I re-posted it with notes. In a word:

> | - It is a very minor change to the info model section 
> | (making transfer 
> | method optional at the graph model)
> 
> I'm not certain that this is needed (or even good)

Hat's why it is an open issue :-)

> From what I get from the DWIM proposal it means that there is 
> no way (other than through external knowledge) if a given node 
> is suppose to be an integer or not.  This removes the 
> "self-describing" property of YAML and I think hinders the 
> usefulness of types.

Tell me. Would you call the following document self-describing?

--- #IMPLICIT:foo
17-12 : 123//15
...

What does 'foo' mean? Which values are 'foo' - "17-12" or "123//15"? Or
both?

Just saying 'this document uses "foo"' isn't enough. You need to know what
foo means. What does #IMPLICIT:foo buy you, exactly? Besides causing my
YAML-pretty-print to choke on the above, because it doesn't know what 'foo'
is (_not_ a good reason)?

> | So. Please show that this new syntax is absolutely 
> | necessary. By this I mean:
> | 
> | - Please describe a scenario (program A does this, tool B 
> | does that, 
> | program C reads the result, and so on) where the DWIM 
> | proposal leads 
> | to trouble and the #IMPLICIT proposal does not.
> 
> The #IMPLICIT proposal puts common type information into a 
> YAML file in a way that is independent of application 
> semantics.  Thus, I could pop the file into a YAML Query, 
> give it a query and it'd know how to 
> load the file and operate on it.  

Oh really? I could just pop the above document to your YQUERY tool and it
would know how to compare 'foo's?

> With DWIM, the user would have to "register" or some how tell the 
> toolset which nodes have which types; this will involve N 
> mechanisms and actually will probably lead to a schema to be 
> really useful

Come on... We both know the YQUERY tool would have to be given executable
code that handles 'foo' types first. Regardless of #IMPLICIT or anything
else.

> (which is ok.  I think a schema should be able to do this 
> without the #IMPLICIT thingy.  The problem is we don't have 
> schema yet and probably won't for another 6 to 18 months.

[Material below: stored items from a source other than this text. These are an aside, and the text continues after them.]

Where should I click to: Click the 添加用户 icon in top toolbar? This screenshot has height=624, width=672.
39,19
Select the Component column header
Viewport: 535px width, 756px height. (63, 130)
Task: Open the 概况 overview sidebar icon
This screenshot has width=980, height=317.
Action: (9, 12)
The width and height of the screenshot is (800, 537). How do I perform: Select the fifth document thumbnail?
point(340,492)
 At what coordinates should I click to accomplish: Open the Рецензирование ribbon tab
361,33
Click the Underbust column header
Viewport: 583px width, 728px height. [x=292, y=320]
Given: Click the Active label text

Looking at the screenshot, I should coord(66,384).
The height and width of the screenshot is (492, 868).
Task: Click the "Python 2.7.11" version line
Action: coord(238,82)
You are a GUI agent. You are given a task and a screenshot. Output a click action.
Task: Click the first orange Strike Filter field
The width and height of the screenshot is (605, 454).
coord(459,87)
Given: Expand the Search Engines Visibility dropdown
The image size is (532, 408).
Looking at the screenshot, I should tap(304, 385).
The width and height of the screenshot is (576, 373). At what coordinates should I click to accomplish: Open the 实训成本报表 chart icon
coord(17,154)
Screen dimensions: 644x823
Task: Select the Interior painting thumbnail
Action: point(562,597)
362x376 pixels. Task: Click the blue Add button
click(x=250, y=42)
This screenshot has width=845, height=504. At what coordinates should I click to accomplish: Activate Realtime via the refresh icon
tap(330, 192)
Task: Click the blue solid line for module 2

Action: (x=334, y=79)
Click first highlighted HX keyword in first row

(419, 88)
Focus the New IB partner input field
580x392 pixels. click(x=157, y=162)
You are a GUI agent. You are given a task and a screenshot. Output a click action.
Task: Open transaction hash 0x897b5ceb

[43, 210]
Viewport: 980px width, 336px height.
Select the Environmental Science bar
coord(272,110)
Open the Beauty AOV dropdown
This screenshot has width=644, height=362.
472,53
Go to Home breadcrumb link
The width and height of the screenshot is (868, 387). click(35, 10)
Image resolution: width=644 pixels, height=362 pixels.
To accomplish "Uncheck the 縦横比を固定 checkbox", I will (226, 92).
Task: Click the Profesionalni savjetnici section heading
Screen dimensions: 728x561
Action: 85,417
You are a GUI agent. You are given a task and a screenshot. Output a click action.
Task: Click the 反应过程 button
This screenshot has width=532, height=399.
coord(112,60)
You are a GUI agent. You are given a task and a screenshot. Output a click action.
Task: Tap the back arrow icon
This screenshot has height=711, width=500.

So... You put a part of the schema in the document header line instead, "for
the mean while"? That smells of a hack.

> Further, the default #IMPLICIT could be our current set of 
> implicits... requiring #IMPLICIT:OFF to get to the new 
> behavior where everything is a string.

Complicated. _Needlessly_ complicated. As your example above shows, each
Y<whatever> tool needs to have some executable code to handle implicits
(_and_ explicits), no matter what. Having #IMPLICIT doesn't change this by
one iota. What is the gain?

> | - Alternatively, please show how this proposal limits the power of 
> | graph-level YAML tools...
>
> Right, and if the loader is responsible, then generic tools 
> written against the SERIAL model cannot take advantage of 
> type information.  IMHO, this kinda sucks.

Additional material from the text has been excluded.